Quickly stirring the shredded potatoes in salted water and then squeezing out all liquid prevents them from oxidizing.
Plate Side: Griddle
Griddler® Cooking Position: Open and flat
- 2 cups water
- 2 teaspoons plus 1 pinch kosher salt, divided
- 1 pound Yukon gold potatoes
- Pinch freshly ground black pepper
- 3 tablespoons vegetable oil, plus more to brush plates
Nutritional information per hash brown: Calories 89 (51% from fat) • carb. 10g • pro. 1g • fat 5g sat. fat 1g • chol. 0mg • sod. 146mg • calc. 7mg fiber 1g
1. Put the water and 2 teaspoons of salt into a medium mixing bowl. Whisk until salt is fully dissolved; reserve.
2. Shred the potatoes to a medium thickness, using either a medium shredding disc of a Cuisinart® Food Processor or a box grater. Immediately transfer to the salted water and stir a few times. Drain and then put into a tea towel or dish towel and squeeze out all water.

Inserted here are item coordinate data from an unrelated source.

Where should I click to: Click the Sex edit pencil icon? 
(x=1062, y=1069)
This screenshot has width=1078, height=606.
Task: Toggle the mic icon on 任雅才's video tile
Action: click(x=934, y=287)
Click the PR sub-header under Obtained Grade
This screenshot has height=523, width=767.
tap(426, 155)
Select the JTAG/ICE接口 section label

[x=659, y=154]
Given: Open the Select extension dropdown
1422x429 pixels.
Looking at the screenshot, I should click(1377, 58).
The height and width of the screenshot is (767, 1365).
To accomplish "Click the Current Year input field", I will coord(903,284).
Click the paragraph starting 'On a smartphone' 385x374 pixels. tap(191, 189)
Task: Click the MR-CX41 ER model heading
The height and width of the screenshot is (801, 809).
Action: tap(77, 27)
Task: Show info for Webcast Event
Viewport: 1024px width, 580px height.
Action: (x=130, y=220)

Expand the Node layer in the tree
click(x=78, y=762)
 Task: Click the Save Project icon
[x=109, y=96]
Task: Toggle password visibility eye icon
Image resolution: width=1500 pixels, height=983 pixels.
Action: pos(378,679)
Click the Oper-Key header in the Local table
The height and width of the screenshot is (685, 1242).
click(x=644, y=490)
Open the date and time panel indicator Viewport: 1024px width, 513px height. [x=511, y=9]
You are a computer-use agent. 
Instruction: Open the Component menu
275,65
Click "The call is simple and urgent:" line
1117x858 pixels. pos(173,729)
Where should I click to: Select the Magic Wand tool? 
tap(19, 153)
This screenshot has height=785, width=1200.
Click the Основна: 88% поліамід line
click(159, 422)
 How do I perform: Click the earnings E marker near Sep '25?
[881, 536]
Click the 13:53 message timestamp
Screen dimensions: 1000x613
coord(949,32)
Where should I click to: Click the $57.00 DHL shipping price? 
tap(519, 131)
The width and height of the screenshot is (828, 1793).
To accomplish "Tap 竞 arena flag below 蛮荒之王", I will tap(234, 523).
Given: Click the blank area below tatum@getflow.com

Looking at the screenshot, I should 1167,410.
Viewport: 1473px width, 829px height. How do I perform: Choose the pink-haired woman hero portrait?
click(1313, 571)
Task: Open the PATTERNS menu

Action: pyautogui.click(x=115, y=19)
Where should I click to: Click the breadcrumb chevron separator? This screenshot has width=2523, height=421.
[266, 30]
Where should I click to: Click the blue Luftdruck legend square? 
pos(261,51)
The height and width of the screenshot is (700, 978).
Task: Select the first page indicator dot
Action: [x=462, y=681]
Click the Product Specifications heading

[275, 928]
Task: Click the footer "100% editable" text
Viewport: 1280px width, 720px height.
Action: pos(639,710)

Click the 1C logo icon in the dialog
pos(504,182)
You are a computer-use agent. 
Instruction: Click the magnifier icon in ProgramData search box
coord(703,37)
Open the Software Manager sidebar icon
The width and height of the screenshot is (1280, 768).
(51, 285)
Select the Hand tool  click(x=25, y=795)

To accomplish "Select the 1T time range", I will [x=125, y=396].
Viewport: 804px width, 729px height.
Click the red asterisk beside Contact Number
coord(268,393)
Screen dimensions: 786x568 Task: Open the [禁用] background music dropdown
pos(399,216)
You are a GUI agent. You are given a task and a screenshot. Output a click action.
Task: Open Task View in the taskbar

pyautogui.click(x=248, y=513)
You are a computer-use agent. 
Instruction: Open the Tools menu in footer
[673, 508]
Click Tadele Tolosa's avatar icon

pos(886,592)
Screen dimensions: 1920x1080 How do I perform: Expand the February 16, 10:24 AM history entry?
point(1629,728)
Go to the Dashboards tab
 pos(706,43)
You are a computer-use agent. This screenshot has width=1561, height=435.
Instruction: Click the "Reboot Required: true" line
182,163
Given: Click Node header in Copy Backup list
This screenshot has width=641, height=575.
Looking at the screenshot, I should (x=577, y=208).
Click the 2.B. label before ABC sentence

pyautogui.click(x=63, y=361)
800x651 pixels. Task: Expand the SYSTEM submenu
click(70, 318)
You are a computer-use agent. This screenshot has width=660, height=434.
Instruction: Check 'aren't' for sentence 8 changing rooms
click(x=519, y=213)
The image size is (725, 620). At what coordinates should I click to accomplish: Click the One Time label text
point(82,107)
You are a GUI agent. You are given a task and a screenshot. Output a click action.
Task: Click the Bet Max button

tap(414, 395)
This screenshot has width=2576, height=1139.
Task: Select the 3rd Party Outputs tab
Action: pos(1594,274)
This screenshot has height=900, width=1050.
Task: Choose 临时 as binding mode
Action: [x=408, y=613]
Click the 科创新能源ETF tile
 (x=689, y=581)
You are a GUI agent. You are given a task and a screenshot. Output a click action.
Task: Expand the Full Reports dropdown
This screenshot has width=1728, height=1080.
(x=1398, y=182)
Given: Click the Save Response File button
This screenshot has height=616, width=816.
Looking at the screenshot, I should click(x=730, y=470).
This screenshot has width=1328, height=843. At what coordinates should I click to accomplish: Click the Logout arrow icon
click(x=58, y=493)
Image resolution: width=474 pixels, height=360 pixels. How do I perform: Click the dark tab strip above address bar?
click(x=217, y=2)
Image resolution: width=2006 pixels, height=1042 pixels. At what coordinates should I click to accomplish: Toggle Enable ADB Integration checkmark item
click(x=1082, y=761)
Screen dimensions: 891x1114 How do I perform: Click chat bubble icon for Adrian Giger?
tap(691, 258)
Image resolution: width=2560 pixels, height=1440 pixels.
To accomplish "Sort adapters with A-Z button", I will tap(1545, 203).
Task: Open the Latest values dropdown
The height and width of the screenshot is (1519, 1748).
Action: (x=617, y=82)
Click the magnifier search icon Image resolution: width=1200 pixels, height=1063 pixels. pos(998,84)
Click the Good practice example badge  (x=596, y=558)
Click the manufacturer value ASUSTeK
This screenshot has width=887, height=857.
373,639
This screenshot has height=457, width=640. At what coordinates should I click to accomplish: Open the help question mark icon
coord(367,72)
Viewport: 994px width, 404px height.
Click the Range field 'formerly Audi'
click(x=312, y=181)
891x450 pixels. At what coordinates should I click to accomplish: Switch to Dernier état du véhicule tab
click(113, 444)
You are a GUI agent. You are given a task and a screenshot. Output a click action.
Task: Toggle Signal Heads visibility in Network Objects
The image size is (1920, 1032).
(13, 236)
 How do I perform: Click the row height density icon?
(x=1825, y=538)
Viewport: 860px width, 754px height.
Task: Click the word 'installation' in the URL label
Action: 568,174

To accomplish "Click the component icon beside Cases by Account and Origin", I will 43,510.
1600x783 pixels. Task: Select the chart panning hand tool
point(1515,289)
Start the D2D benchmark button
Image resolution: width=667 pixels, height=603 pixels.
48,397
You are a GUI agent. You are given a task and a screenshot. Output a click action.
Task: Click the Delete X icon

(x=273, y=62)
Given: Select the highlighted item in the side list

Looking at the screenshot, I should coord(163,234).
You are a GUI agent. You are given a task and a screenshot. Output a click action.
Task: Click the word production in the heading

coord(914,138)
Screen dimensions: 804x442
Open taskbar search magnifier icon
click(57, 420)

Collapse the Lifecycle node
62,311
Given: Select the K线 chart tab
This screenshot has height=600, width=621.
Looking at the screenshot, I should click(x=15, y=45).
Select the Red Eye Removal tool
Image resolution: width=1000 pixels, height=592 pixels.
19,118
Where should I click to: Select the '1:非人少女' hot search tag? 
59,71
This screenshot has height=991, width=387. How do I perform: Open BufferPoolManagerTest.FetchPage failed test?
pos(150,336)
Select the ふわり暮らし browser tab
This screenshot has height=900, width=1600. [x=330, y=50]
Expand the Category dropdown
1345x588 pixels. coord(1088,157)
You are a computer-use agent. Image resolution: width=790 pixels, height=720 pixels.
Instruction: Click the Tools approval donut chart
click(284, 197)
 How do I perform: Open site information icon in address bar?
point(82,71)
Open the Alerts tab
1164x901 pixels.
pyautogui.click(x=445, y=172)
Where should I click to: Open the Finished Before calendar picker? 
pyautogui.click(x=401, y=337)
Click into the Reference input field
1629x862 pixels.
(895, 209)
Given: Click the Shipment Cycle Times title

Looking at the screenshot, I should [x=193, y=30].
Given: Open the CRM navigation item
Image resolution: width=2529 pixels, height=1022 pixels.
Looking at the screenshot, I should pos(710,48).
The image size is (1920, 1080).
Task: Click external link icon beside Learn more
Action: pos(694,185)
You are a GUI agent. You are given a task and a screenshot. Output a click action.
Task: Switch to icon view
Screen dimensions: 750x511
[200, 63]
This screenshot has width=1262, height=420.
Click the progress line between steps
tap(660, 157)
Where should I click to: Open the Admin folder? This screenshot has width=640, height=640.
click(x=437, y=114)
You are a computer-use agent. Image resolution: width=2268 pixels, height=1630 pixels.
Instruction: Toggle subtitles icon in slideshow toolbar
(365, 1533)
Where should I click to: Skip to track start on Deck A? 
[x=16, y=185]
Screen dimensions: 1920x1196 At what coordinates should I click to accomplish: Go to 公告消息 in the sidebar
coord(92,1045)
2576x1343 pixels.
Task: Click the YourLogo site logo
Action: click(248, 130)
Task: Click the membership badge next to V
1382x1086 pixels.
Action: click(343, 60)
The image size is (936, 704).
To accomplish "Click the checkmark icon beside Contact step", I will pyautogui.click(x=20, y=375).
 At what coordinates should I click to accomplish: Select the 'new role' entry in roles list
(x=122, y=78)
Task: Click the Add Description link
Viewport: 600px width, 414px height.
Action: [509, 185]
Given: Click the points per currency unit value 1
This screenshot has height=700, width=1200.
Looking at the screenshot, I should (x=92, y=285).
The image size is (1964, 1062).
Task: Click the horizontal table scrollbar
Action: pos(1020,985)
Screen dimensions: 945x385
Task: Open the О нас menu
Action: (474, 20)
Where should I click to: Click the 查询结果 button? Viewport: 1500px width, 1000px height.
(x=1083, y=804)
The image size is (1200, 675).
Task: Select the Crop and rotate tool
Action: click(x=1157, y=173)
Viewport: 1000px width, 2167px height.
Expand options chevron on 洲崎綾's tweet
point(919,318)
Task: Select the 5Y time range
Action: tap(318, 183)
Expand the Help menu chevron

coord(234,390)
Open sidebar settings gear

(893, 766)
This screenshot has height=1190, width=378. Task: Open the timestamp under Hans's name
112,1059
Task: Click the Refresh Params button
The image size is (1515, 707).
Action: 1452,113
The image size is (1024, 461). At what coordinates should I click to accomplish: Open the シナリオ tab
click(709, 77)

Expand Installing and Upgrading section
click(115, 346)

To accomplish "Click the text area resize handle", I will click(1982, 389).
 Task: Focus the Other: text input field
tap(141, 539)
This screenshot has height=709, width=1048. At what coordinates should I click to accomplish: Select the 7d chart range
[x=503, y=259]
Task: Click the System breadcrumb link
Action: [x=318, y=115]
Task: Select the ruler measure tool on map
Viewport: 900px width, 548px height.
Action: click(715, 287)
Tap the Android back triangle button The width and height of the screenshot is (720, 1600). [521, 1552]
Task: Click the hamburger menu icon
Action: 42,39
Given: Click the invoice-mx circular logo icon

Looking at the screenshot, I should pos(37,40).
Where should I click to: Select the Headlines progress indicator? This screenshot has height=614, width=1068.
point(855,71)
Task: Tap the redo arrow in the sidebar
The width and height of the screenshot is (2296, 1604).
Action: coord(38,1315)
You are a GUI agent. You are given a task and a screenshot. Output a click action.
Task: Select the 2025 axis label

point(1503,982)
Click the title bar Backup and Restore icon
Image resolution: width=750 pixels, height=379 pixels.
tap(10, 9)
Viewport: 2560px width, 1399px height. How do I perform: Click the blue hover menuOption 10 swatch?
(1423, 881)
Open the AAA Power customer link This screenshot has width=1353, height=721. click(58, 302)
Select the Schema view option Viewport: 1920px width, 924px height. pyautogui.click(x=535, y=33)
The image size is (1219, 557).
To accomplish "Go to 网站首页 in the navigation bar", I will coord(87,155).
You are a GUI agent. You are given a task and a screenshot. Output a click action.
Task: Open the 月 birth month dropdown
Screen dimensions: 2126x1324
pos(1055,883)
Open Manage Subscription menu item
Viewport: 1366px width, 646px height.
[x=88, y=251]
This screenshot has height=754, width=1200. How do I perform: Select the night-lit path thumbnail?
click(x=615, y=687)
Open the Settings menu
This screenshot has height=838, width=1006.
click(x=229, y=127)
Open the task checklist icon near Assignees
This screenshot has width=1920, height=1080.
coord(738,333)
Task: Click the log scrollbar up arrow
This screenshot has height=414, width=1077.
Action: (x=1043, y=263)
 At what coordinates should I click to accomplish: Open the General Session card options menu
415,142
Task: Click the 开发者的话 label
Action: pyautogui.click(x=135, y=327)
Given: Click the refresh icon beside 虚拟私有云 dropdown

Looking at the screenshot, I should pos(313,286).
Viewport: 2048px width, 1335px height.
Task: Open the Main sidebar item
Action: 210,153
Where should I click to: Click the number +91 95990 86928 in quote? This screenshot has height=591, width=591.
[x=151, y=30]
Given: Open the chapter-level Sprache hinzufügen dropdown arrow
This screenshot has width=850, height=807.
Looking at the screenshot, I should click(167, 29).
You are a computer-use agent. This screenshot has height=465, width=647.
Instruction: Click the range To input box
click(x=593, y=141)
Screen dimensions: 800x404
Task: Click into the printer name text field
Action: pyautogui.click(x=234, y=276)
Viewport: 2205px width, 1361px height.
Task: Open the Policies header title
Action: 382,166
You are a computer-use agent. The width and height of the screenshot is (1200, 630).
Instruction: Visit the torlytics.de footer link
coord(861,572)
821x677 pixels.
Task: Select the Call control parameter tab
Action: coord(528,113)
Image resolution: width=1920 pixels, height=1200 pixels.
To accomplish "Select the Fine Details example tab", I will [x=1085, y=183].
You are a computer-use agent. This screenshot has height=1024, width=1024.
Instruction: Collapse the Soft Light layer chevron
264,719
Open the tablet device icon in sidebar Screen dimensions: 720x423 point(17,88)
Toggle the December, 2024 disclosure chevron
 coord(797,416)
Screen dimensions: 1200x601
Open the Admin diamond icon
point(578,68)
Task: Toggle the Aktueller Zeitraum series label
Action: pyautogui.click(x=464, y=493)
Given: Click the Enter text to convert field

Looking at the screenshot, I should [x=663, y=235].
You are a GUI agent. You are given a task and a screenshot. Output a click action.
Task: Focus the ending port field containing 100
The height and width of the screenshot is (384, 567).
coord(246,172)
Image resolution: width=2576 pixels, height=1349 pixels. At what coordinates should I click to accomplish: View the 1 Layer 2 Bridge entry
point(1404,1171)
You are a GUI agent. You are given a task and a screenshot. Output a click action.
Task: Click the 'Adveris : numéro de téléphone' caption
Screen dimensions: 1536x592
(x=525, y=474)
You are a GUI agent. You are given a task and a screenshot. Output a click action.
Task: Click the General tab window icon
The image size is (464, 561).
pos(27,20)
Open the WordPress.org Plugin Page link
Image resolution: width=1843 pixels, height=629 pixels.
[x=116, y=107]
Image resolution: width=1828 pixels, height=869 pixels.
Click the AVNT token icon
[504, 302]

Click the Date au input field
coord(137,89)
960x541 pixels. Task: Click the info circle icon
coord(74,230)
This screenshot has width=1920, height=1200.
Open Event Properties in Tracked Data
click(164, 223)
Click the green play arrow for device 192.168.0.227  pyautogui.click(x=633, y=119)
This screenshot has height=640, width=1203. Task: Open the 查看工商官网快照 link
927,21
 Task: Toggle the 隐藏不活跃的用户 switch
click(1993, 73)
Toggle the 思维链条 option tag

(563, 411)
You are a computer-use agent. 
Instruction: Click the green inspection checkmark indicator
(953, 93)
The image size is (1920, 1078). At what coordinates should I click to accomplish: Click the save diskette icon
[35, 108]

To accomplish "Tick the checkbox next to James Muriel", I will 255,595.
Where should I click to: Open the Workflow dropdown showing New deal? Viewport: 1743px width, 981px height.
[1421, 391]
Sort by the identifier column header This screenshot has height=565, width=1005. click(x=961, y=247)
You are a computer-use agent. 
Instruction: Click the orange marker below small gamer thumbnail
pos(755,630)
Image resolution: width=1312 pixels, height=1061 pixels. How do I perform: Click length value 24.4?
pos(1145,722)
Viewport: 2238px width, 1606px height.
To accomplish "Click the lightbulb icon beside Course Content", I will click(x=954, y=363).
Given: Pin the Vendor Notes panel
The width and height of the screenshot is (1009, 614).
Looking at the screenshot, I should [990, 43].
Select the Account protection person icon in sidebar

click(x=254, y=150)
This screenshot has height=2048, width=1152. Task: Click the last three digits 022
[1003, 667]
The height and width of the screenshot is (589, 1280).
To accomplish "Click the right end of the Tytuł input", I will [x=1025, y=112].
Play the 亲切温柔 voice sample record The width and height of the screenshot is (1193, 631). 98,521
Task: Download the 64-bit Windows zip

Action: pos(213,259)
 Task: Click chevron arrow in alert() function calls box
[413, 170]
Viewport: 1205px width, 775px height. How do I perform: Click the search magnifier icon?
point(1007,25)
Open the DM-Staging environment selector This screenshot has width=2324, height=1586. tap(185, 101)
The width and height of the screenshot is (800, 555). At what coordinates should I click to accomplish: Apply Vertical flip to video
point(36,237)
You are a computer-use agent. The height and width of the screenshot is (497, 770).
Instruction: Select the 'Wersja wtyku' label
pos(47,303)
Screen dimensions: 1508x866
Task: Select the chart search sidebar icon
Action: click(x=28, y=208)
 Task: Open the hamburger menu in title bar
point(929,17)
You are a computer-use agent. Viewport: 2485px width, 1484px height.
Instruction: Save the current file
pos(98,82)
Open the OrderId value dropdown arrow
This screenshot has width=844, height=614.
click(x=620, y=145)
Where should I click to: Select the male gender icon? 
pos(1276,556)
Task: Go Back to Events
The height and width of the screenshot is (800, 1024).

3. Put the squeezed potatoes into a mixing bowl and toss with the tablespoons of the oil.
4. Turn on the Cuisinart® Griddler. Select Griddle and set to 425°F.
5. Once preheated, brush the plates with additional oil and then, using a ¼-cup scoop or measuring cup, dollop the seasoned potatoes onto the hot, oiled griddle, 4 scoops per side, and select the count-up timer. Flatten slightly with a heatproof spatula. Brush the tops with additional oil and allow to cook until bottoms are browned and crispy, about 6 to 8 minutes. Carefully flip each hash brown and cook on the opposite side until very crispy, an additional 8 minutes.
6. Remove and transfer to a wire rack to maintain crispiness while cooking next batch of potatoes.